The striking, nearly 5-foot tall Dipylon Amphora, from approximately 700 BC, is a masterpiece of the art of Ancient Greek pottery. Its exquisite painted exterior shows a funeral scene with wasp-waisted human and stylized animal figures alongside geometrical shapes and patterns.
Discovered in Kerameikos, Athens at a gate called Dipylon at the entrance to an ancient cemetery there, the maker of this gigantic piece, along with all the others who created ancient Greek masterpieces of pottery, has always been assumed to be male. Indeed, the artisan here is always referred to by historians as the “Dipylon Master.”
But what if the creator of this striking grave marker, and many other pieces of pottery, was actually female? Sarah Murray, a classical archaeologist from the University of Toronto, along with two of her undergraduate students, are questioning long-held beliefs in this arena.
They believe that not only did females participate in the making of artistic pottery but that they were primarily responsible for the creation of ceramics in the early Greek Iron Age, which lasted from 1050 BC to 700 BC.
Unfortunately, there are no written records extant which date back to that era. Indeed, pottery itself serves as much of the historical record of these times in Greece.
“Pottery is the anchor of everything we say about the society—but I think that’s problematic,” Murray says in a new article in the American Journal of Archaeology.
“No one had really thought that women were involved in making this pottery. There was no argument. It was just taken as the default,” the researcher adds.
Indeed, most indisputable historical records from all the eras in Greek history show that it was for themes part a clearly male-dominated society.
However, Murray and her team posit the theory that, due to huge societal shifts which took place between the preceding Bronze Age, which represented a high point in artistic expression of every kind in Greece, and the Iron, women may have taken on new roles and begun to create pottery as well.
The Iron Age differed from the previous era in many ways — there was a measurable drop in population from the previous Bronze Age, something which, Murray says, leads to women stepping into the breach and beginning to create pottery themselves.
This situation may not have continued into what is called the Archaic Age, with its rebound in population and the concomitant social classifications which accompanied it — but for this time period, it is entirely possible, according to Murray, that females put their mark on the Ancient Greek art of fine pottery.
Additionally, as seen on the Dipylon vase above, there is a sudden and marked emphasis on geometric patterns such as zigzags and diamonds, representing an enormous change from prior pottery decoration.
Murray believes that this may actually be a recreation of the geometric patterns used in weaving — which was purely a female art at the time. “The fact that the style seems to be inspired by textiles is kind of like the big, blaring horn,” she says in the American Journal of Archaeology article. “Women are almost always the weavers.”
The fact that the Dipylon vase itself portrays mourners is another tell for Murray, who explains that women always had played a huge role in funeral rituals, including preparing the bodies and even being professional mourners, roles which go across nearly all human civilizations.
Additionally, most Iron Age pottery carries motifs of women’s daily lives — weaving and doing other typically female chores.
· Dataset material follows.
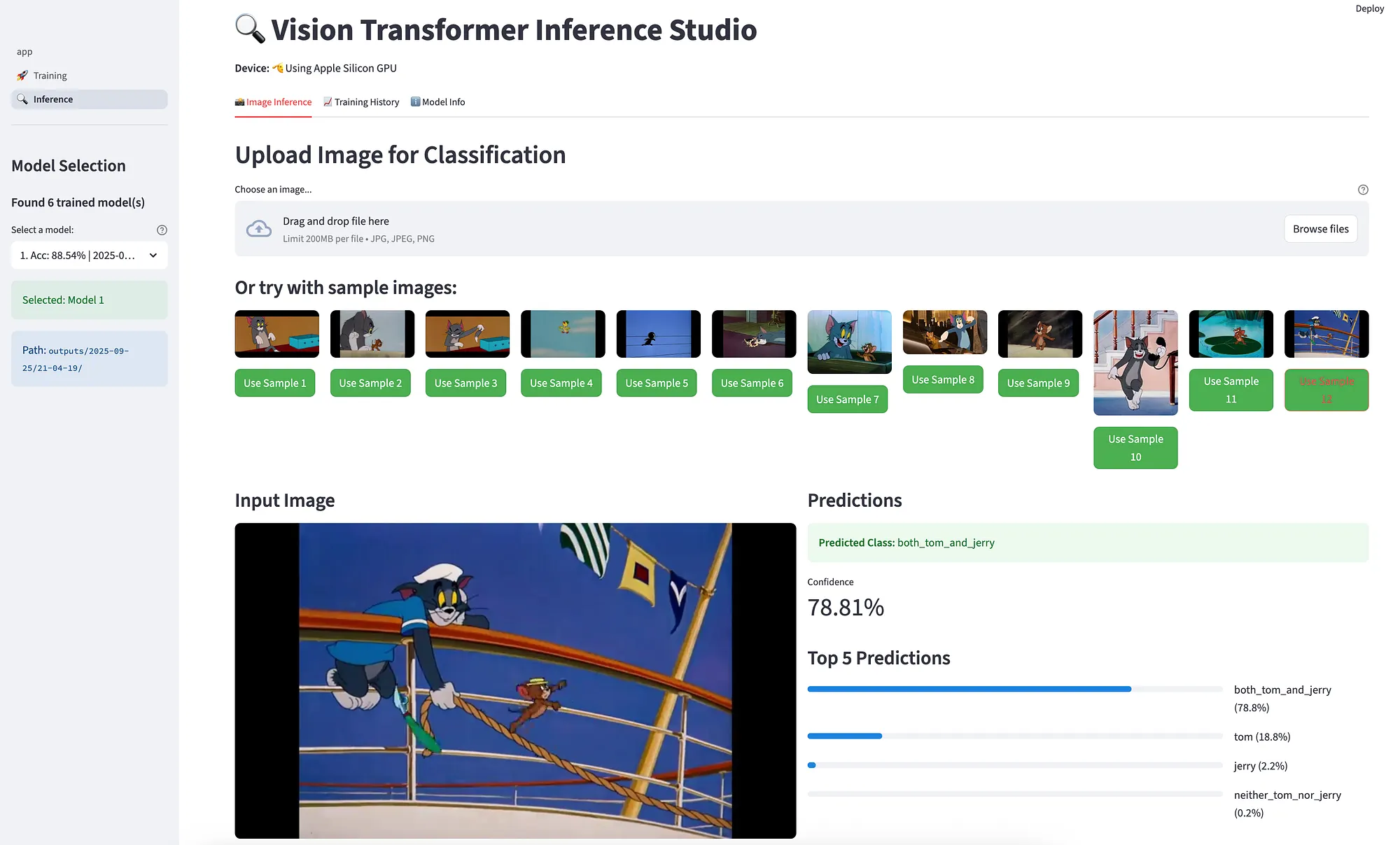Open the Model Info tab
The height and width of the screenshot is (845, 1400).
438,102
Later pottery from the Archaic period often was decorated with battle scenes and even poetry, retelling epic battles.
At the present time there is research being undertaken to closely examine pottery for impressions of the fingerprints of the ancient potters, which may shed light on the gender of the person who created the piece.
Julie Hruby, a classicist from Dartmouth College, is zeroing in on using this new technology to finally determine who these ancient potters might be, creating a new method for analyzing prints. She states “I would be surprised if I found fingerprint evidence that refuted what was in (Murray’s) article.”